Hierarchical clustering for morphometric data

Perform hierarchical clustering on coefficient data.

Usage

stat_hclust(
  data,
  formula = NULL,
  method = "ward.D2",
  dist_method = "euclidean",
  center = TRUE,
  scale = NULL,
  k = NULL,
  h = NULL,
  ...
)

Arguments

data

A tibble with coefficient columns

formula

A formula specifying predictors. Can be:

Missing: auto-detects single coe column
Bare column name: coe
Formula: ~ coe, ~ coe + size, ~ coe1 + coe2

method

Character. Agglomeration method for hierarchical clustering. One of "ward.D2" (default), "single", "complete", "average", "mcquitty", "median", "centroid". See stats::hclust().

dist_method

Character. Distance metric. Default is "euclidean". Other options: "manhattan", "maximum", "canberra", "binary", "minkowski". See stats::dist().

center

Logical. Should data be centered? Default TRUE.

scale

Logical or NULL. Should data be scaled to unit variance? If NULL (default), automatically determined based on predictor types.

k

Integer. Optional. If provided, cuts tree to k clusters.

h

Numeric. Optional. If provided, cuts tree at height h.

...

Additional arguments passed to stats::hclust()

Value

An object of class c("stat_hclust", "momstats") containing:

data: Original tibble (unchanged)
model: The stats::hclust() object
dist_matrix: Distance matrix used for clustering
method: Agglomeration method
dist_method: Distance metric used
call: The function call
formula: Formula used (if any)
predictor_cols: All predictor column names
center: Logical, was centering applied
scale: Logical, was scaling applied
k: Number of clusters (if tree was cut)
h: Height threshold (if tree was cut by height)
clusters: Cluster assignments (if tree was cut)

Details

stat_hclust() provides hierarchical clustering for morphometric data with proper handling of coefficient columns and optional covariates.

Agglomeration methods

"ward.D2" (default): Ward's minimum variance method - typically best for morphometric data as it minimizes within-cluster variance
"complete": Maximum distance between clusters
"average": UPGMA - average distance between clusters
"single": Minimum distance (tends to chain)

Distance metrics

"euclidean" (default): Standard L2 distance
"manhattan": L1 distance, more robust to outliers
"maximum": Chebyshev distance

Cutting the tree

The tree can be cut during creation or later:

# Cut during creation
hc <- stat_hclust(data, k = 4)

# Cut later via collect
hc <- stat_hclust(data)
data_clustered <- collect(hc, k = 4)

Getting results

Use collect() to add cluster assignments:

hc <- boteft %>% stat_hclust()
boteft_clustered <- collect(hc, k = 4)

Use transduce() to reconstruct shapes:

# Cluster centers (if tree was cut)
centers <- transduce(hc, tibble(cluster = 1:4))

# Any node in the tree
node_shapes <- transduce(hc, tibble(node = c(45, 50, 55)))

Examples

if (FALSE) { # \dontrun{
# Basic hierarchical clustering
hc1 <- boteft %>% stat_hclust()

# With specific method
hc2 <- boteft %>% stat_hclust(method = "average")
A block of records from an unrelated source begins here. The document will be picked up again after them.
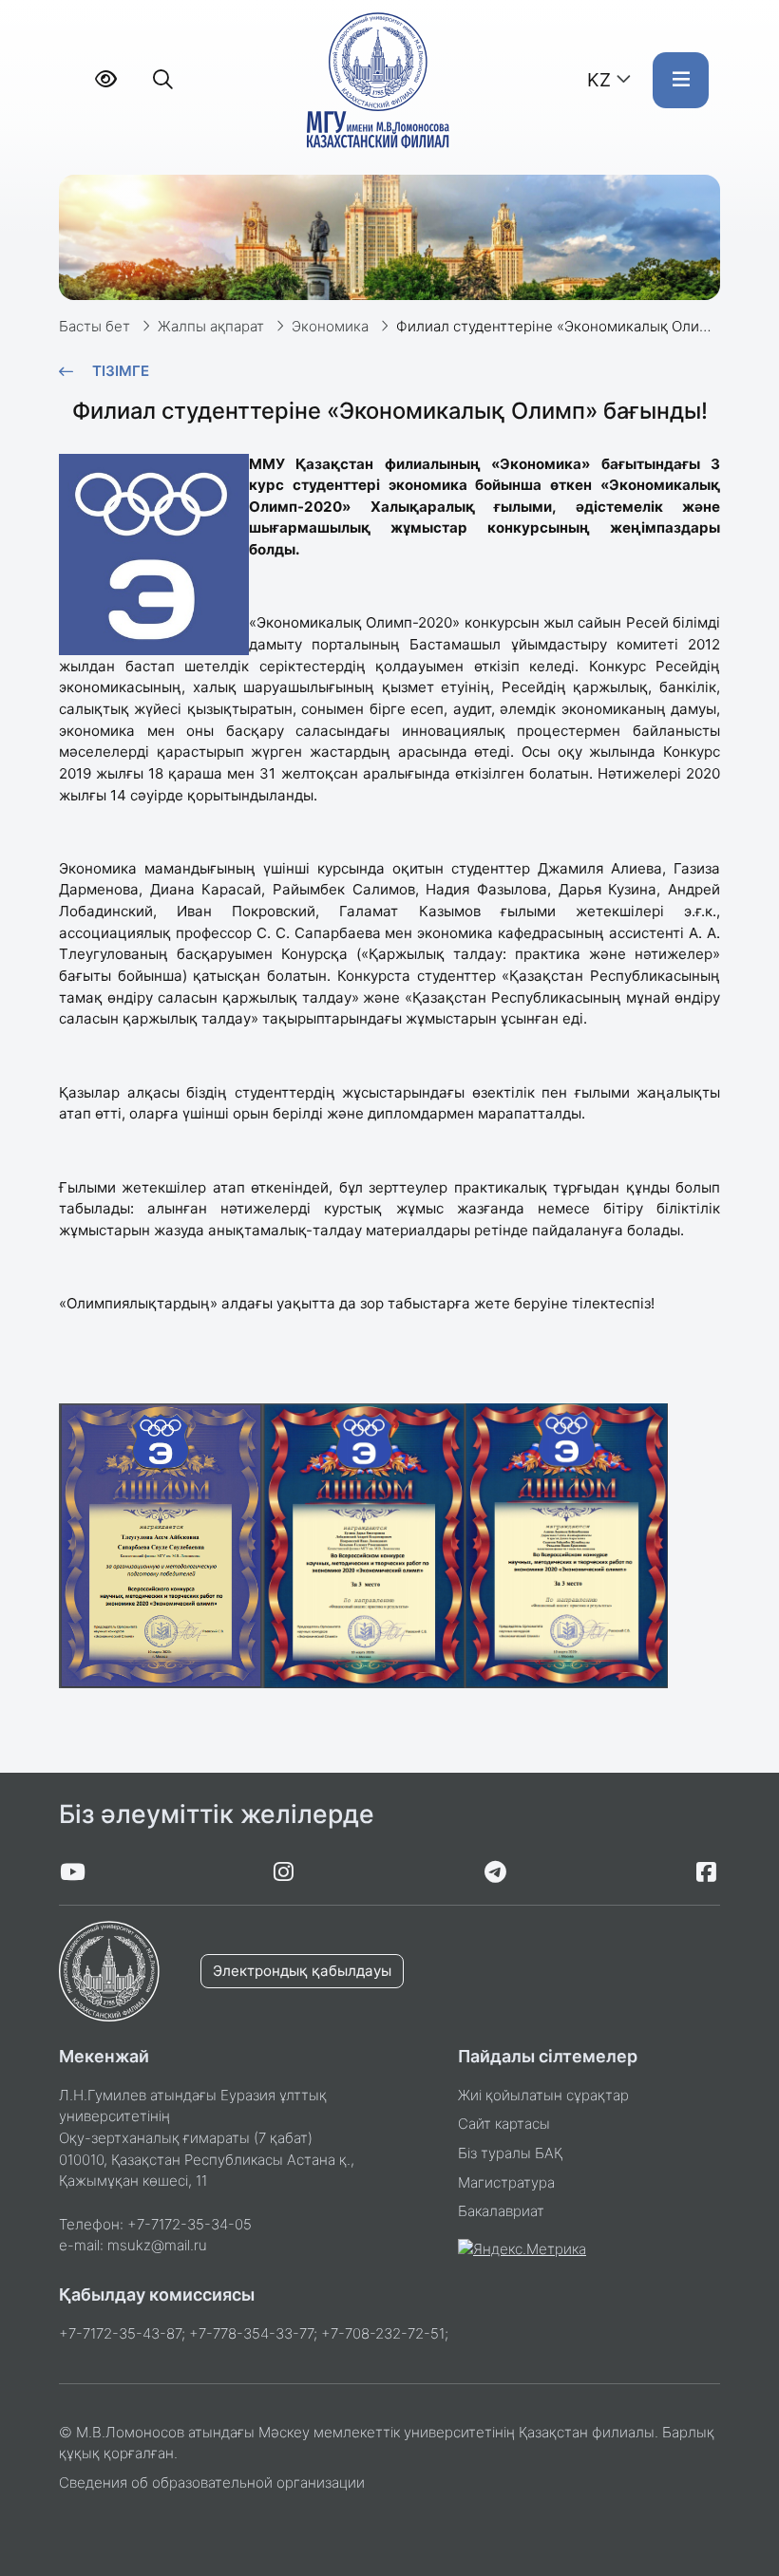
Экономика (330, 326)
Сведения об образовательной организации (212, 2482)
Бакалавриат (501, 2211)
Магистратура (506, 2182)
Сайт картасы (504, 2124)
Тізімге (120, 371)
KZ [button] (599, 79)
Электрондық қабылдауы (302, 1971)
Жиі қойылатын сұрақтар (543, 2095)
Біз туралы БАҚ (510, 2153)
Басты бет (94, 326)
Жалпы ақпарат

# Cut tree during creation
hc3 <- boteft %>% stat_hclust(k = 4)

# Different distance
hc4 <- boteft %>% stat_hclust(dist_method = "manhattan")

# Add cluster assignments
boteft_clustered <- collect(hc1, k = 4)

# Get cluster center shapes
centers <- transduce(hc3, tibble(cluster = 1:4))

# Get shapes at internal nodes
nodes <- transduce(hc1, tibble(node = c(45, 50)))

# Plot (requires ape package)
plot(hc1)  # Unrooted phylogram (default)
plot(hc1, color = type)  # Color by grouping
plot(hc1, type = "dendrogram")  # Classic dendrogram
} # }